Saturday, October 19, 2024

"Home"

 

 

Sydney M. Williams

 

More Essays from Essex

“Home”

October 19, 2024

 

“Maybe the best part of going away for a vacation – coming home again.”

                                                                                                     Madeleine L’Engle (1918-2007),

                                                                                                     Meet the Austins, 1960

 

A couple of weeks ago Caroline and I returned from a long weekend visit with a grandson, whom we love and are proud; but what really brought happiness was returning to our apartment on Monday. Charles Dickens is alleged to have said: “Every traveler has a home of his own, and he learns to appreciate it the more from his wandering.”

 

I have always liked being home, whether it was where I grew up, school or college, but especially the homes Caroline and I have made – from our first apartment to our six houses in four Connecticut towns, to our new home, an apartment at Essex Meadows. As we age, we are embraced by those we knew, know, loved and love, as well as by the places we have been and the people and events we have seen and experienced, all of which can be recalled through photos and mementos. Even on the bleakest of days, I gorge on memories of bygone days by observing and picking up treasures: photo albums, books, sculptures created by my parents, paintings and drawings, a few by Caroline, my parents, siblings, children and grandchildren.

 

On my desk are photos of Caroline, our children and grandchildren. There are photos of my parents and siblings, as well as ones of my grandparents. There are postcards from a brother, now deceased, who suffered from Prader-Willi Syndrome, a photo of the group with whom I skied in Vail every winter for twenty years, and a framed photo of an evening with Wodehousian Drones of New York. On the walls are drawings of my parents, paintings of our house in Old Lyme, portraits of Caroline and my mother, and a framed letter from P.G. Wodehouse to my uncle when a student at Andover. In Emma, Jane Austen wrote: “There is nothing like staying at home for real comfort.”

 

Home is awakening in a familiar bed. It is following a morning ritual – breakfast with the day’s newspapers. It is talking with Caroline about the day’s schedule, a few hours at the computer, a walk and cup of tea in the afternoon. A perfect day in eating dinner with family or friends, or while watching an old movie.
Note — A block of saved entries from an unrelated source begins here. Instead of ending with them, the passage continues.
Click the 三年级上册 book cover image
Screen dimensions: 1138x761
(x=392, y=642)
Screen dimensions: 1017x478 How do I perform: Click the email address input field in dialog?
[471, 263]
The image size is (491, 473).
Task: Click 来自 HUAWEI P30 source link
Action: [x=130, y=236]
In his book The Poet at the Breakfast Table, Oliver Wendell Holmes, Sr. includes this poem “Homesick in Heaven.”

 

“For there we loved, and where we loved is home,

Home that our feet may leave, but not our hearts,

Though o’er us shine the jasper lighted dome: –

The chain may lengthen, but it never parts!

 

In a 1938 posthumously published collection, The Coloured Lands, G.K. Chesterton wrote: “It is the main earthly business of a human being to make his home, and the immediate surroundings of his home, as symbolic to his own imagination as he can.” To which I reply, Amen!